For all their promise, these tools are still … janky. At the start of the AI boom, there were plenty of train wrecks—Bing’s chatbot telling a tech columnist to leave his wife , ChatGPT espousing overt racism —but these were plausibly passed off as early-stage bugs. Today, though the overall quality of generative-AI products has improved dramatically, subtle errors persist: the wrong date, incorrect math, fake books and quotes. Google Search now bombards users with AI overviews above the actual search results or a reliable Wikipedia snippet; these occasionally include such errors, a problem that Google warns about in a disclaimer beneath each overview. Facebook, Instagram, and X are awash with bots and AI-generated slop. Amazon is stuffed with AI-generated scam products. Earlier this year, Apple disabled AI-generated news alerts after the feature inaccurately summarized multiple headlines. Meanwhile, outages like last week’s ChatGPT brownout are not uncommon.

◆ Data provided
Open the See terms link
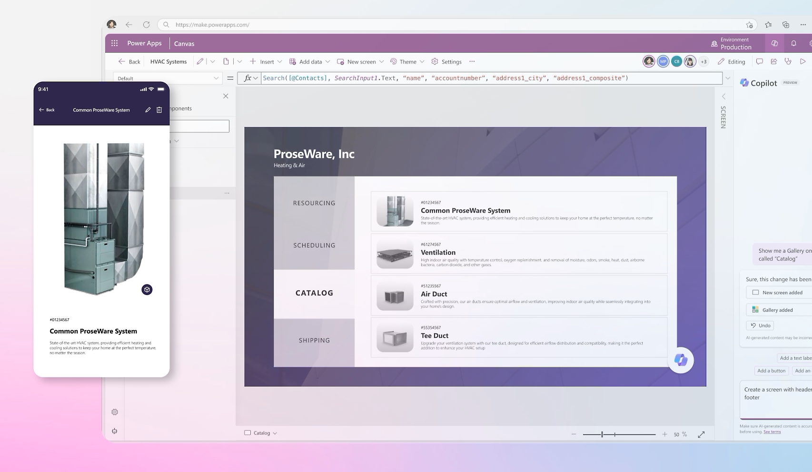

◆ Exercise description
In the passage about generative-AI tools, where does Google warn that its AI overviews may contain errors?

◆ Task answer
In a disclaimer beneath each overview.